Ve aynı şekilde bunları benim sana sunacağımı temin ederim.
''Unutma ki ancak birbirimizi keşfederek diğer insanlardan farklı ve ölümsüz olabiliriz.''

10 Ocak 2012 Salı

Gri ve Islak İstanbul Akşamı

Yağmuru seviyorum,yağmur altında yürümek bana akıp giden zamanı anımsatıyor,kulağımda çalan ''Set fire to the rain'' şarkısı tamda yürüşüyüme uygun bir seçim.
Eski günleri hatırlıyorum,bir zamanlar hayatımda olan kadınları beklediğim duraklar,caddeler geliyor aklıma.
Başına bir bela gelmesin diye evine kadar bıraktığım kadınlar. Değer miydi? diye sormadan edemiyorum kendime. Değerdi.
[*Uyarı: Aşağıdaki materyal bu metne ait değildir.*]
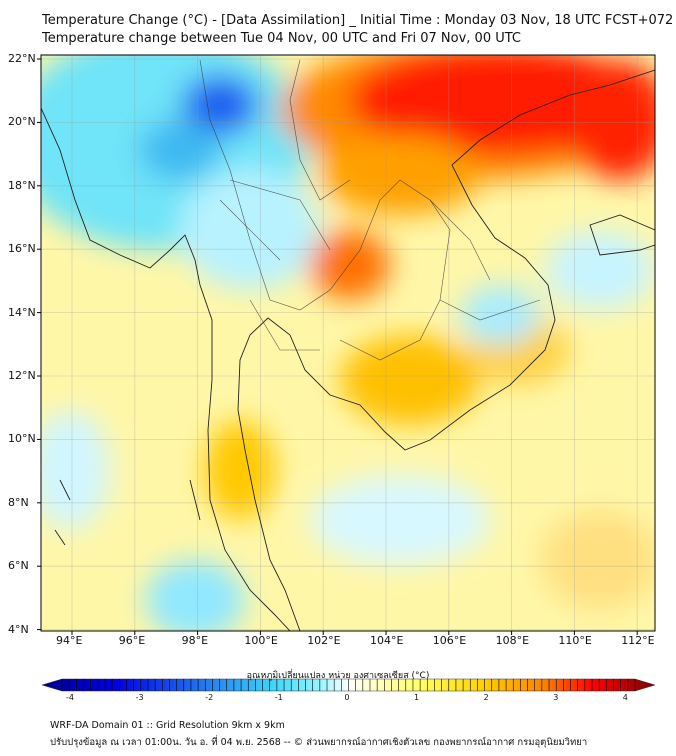 The height and width of the screenshot is (756, 676). Describe the element at coordinates (22, 376) in the screenshot. I see `lat-label: 12°N` at that location.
O güzel günlerin anısına değerdi.
Şimdi onlar neredeler,hayatın hangi sahnesinde,hangi figüranlarla oynuyorlar bu oyunda bilmiyorum.Umarım keyifleri yerindedir.
Bu kısa eskiye dönüşten sonra beynimin yönünü geleceğe çeviriyor ve uzaya fırlatılan roket gibi fırlatıyorum.
Ve yıl 2026'ya geliyorum. 35 yaşıma geliyorum. Her zaman söylediğim gibi ''Ben 35'imde ölmek isterim.''
Neden bilmiyorum.Bunun nedenini düşünmedim. Belkide erken yaşta yolun yarısına kadar geldiğimin inancını taşıyor olduğumdandır.
Belkide 35 benim en yaşlı halim olacak.
Belkide çok yaşlanıp elden ayaktan düşmeden gitmek istediğimdendir.
Hem burada kalıp ne yapacağım ki?
Ben 35'imde gitmek istiyorum. Daha ne kadar kalacağım burada?
Kafamda dolaşan bu cevapsız soruların hiçbir zaman bulamayacağım. Sadece zamanın akışına bırakmalıyım kendimi.
Yağmurlu havada uzun yürüyüşler yapmaya devam etmeliyim,yeni insanlarla tanışmalıyım,yetimleri korumalı,yaşlıları sevmeliyim.
Hayat sadece bu şekilde güzel kalabiliyor.